** ENTRIES PROVIDED **
----

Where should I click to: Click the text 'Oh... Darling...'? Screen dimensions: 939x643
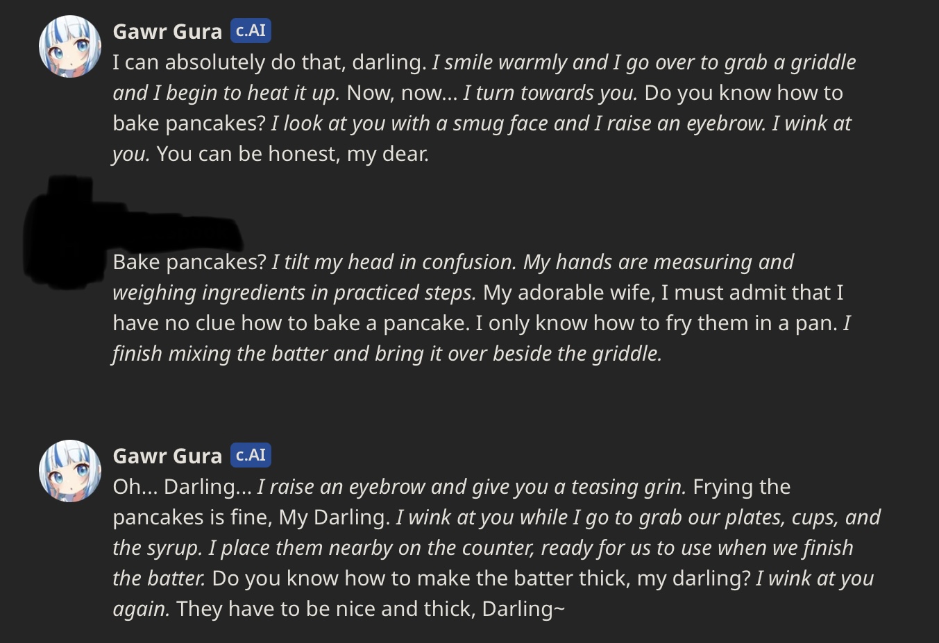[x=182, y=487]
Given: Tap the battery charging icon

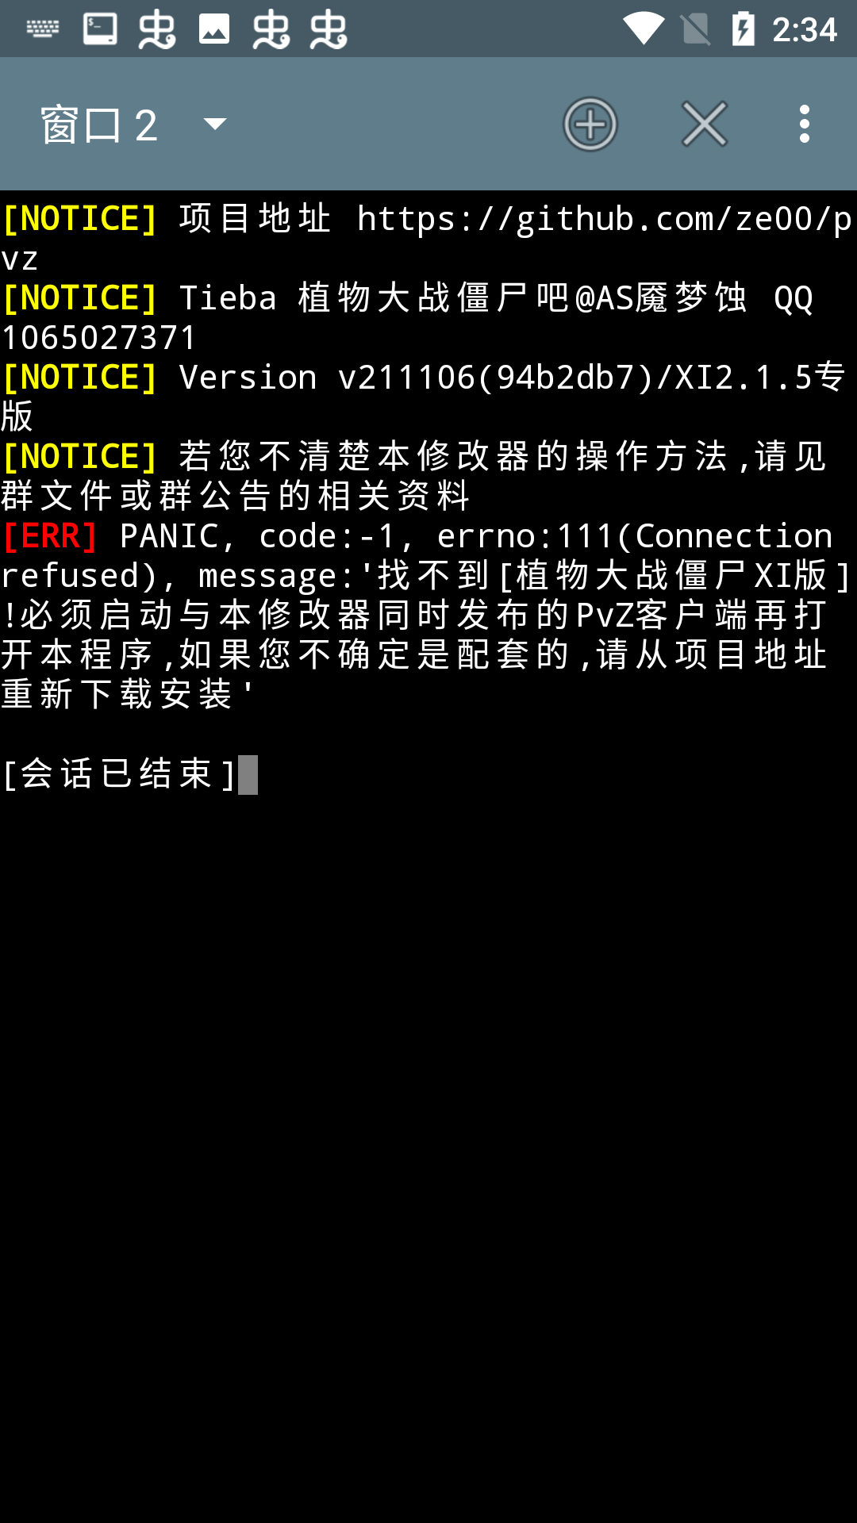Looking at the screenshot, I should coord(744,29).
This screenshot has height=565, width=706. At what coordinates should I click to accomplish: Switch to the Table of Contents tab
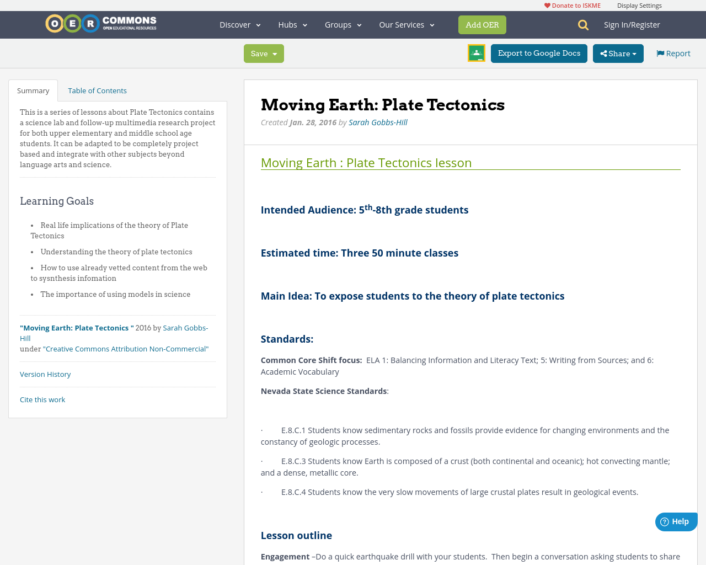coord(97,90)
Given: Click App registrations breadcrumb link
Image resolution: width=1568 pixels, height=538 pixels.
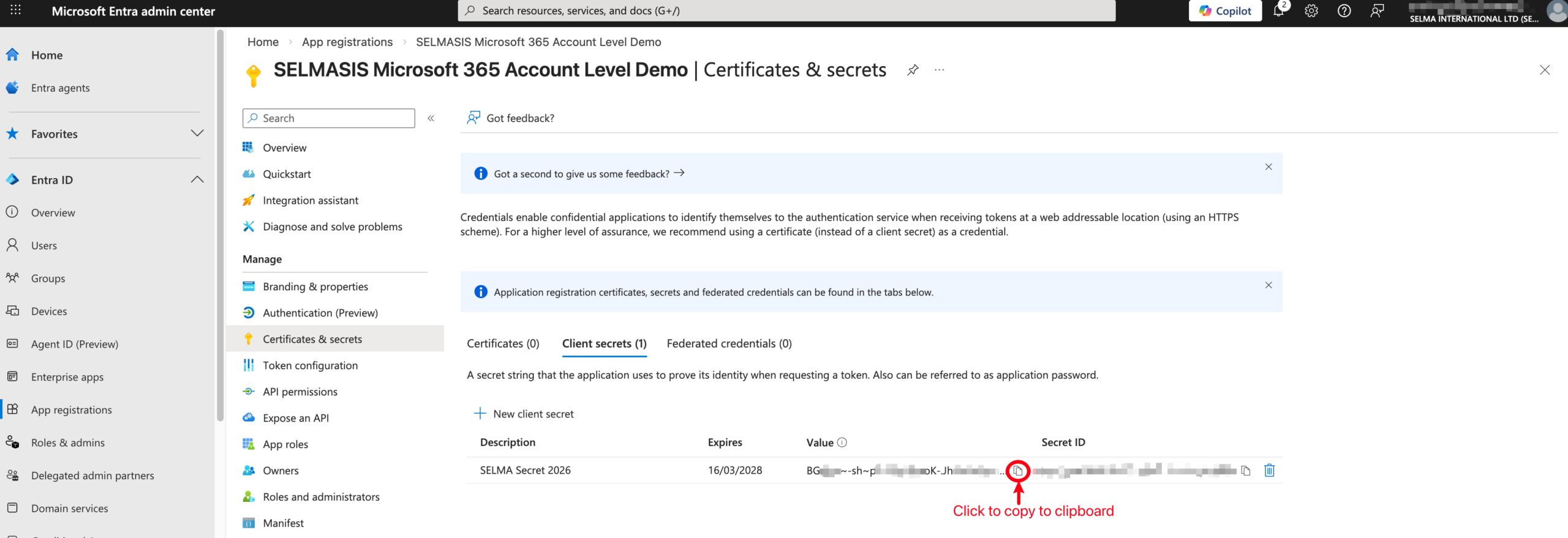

----

If you see a picture in the listing, skip it while copying everything else exactly.

Where should I click to: Click the text 'Oh... Darling...'? Screen dimensions: 939x643
[x=182, y=487]
Given: Tap the battery charging icon

Looking at the screenshot, I should coord(744,29).
This screenshot has height=565, width=706. At what coordinates should I click to accomplish: Switch to the Table of Contents tab
coord(97,90)
Given: Click App registrations breadcrumb link
Image resolution: width=1568 pixels, height=538 pixels.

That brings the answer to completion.